→ **Problema a resolver**
Copie palavra por palavra o texto abaixo sobre a oitava de Natal, do começo ao fim.

→ **Trecho do documento**
Cardeal Orani João Tempesta, O. Cist.
Arcebispo de São Sebastião do Rio de Janeiro (RJ)

 

O Natal continua sendo celebrado durante oito dias: é a oitava de Natal como chamamos. Oito dias inteiros que nos são proporcionados para celebrarmos a grandeza do mistério de Deus que veio e vem a nós e assumiu a nossa frágil condição. Assim como tivemos um tempo de preparação para a grande festa do Natal (o Advento), inclusive com uma semana especial, temos agora, além da oitava, também o tempo do Natal, que vai até a festa do Batismo do Senhor, neste ano, dia 12 de janeiro.

Dentro da oitava de Natal, temos a festa de vários santos, como S. João, Santo Estêvão, os Santos Inocentes e no domingo celebramos a Festa da Sagrada Família de Nazaré, Jesus, Maria e José. Nestes dias da oitava de Natal, vamos também celebrando as várias realidades em que o Senhor vai se inserindo e ao mesmo tempo as pessoas que vão aderindo à sua pessoa e ao seu reino, como aquele que dá a vida como S. Estêvão, como aquele que anuncia o amor ao próximo como S. João, como aqueles que entregam a sua vida mesmo que inocentes. Na Sagrada Família, temos a centralidade de Cristo que assume aquela que é a célula base da sociedade. Para nós aqui no Rio de Janeiro a celebramos com a presença da imagem peregrina de Nossa Senhora de Loreto que vem da “casa de Nossa Senhora em Loreto” que tem tudo a ver com a família de Nazaré.

→ **Dados registrados**
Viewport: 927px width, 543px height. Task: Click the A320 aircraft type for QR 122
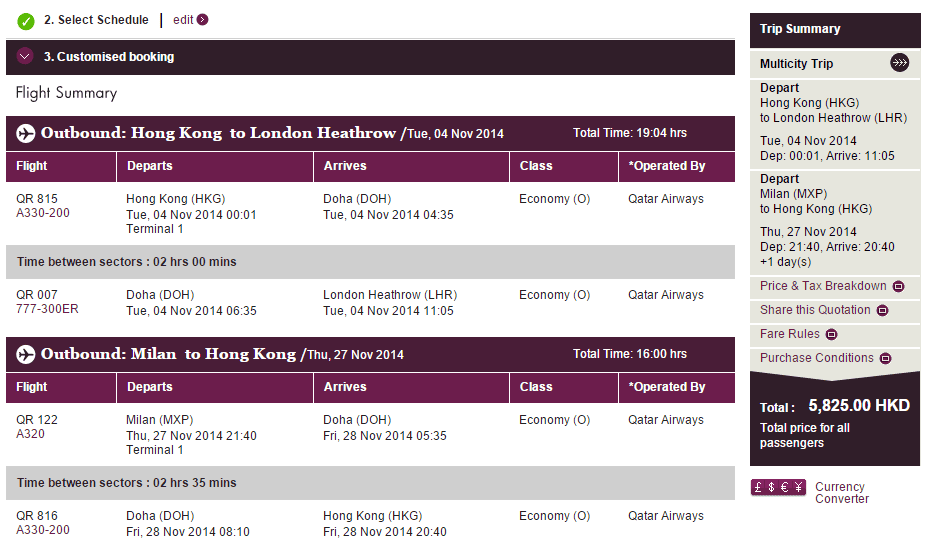[30, 434]
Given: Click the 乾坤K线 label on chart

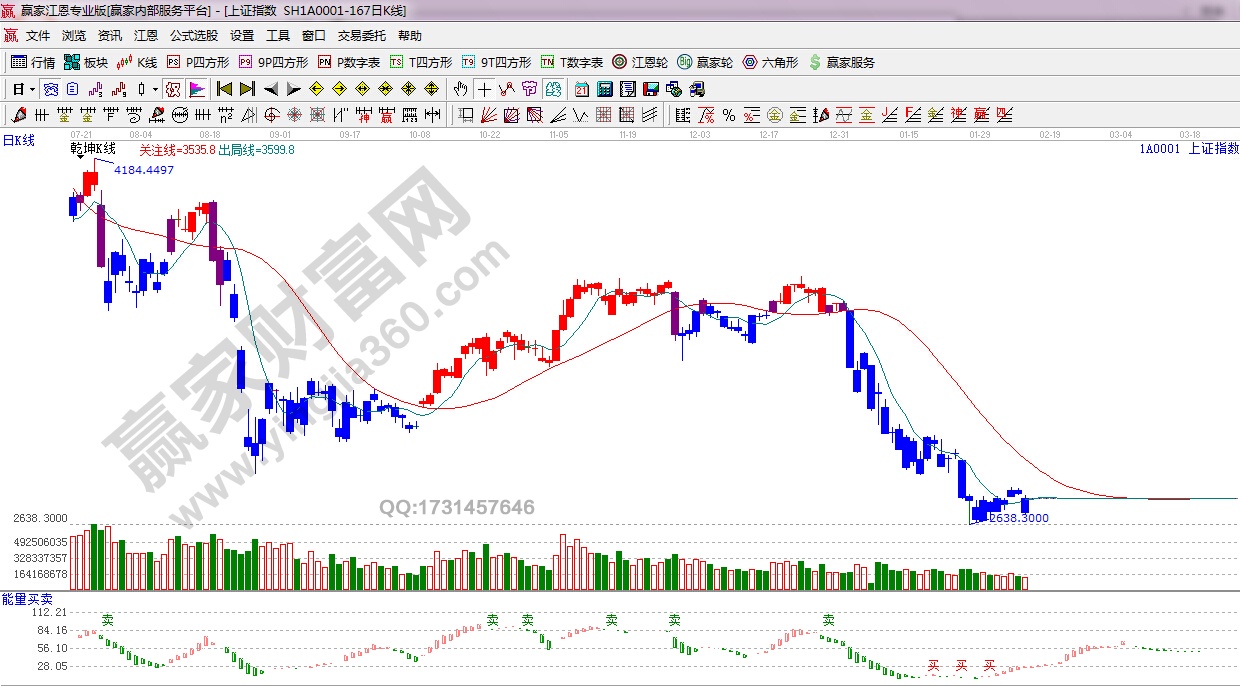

→ **Solução do problema**
Cardeal Orani João Tempesta, O. Cist.
Arcebispo de São Sebastião do Rio de Janeiro (RJ)

 

O Natal continua sendo celebrado durante oito dias: é a oitava de Natal como chamamos. Oito dias inteiros que nos são proporcionados para celebrarmos a grandeza do mistério de Deus que veio e vem a nós e assumiu a nossa frágil condição. Assim como tivemos um tempo de preparação para a grande festa do Natal (o Advento), inclusive com uma semana especial, temos agora, além da oitava, também o tempo do Natal, que vai até a festa do Batismo do Senhor, neste ano, dia 12 de janeiro.

Dentro da oitava de Natal, temos a festa de vários santos, como S. João, Santo Estêvão, os Santos Inocentes e no domingo celebramos a Festa da Sagrada Família de Nazaré, Jesus, Maria e José. Nestes dias da oitava de Natal, vamos também celebrando as várias realidades em que o Senhor vai se inserindo e ao mesmo tempo as pessoas que vão aderindo à sua pessoa e ao seu reino, como aquele que dá a vida como S. Estêvão, como aquele que anuncia o amor ao próximo como S. João, como aqueles que entregam a sua vida mesmo que inocentes. Na Sagrada Família, temos a centralidade de Cristo que assume aquela que é a célula base da sociedade. Para nós aqui no Rio de Janeiro a celebramos com a presença da imagem peregrina de Nossa Senhora de Loreto que vem da “casa de Nossa Senhora em Loreto” que tem tudo a ver com a família de Nazaré.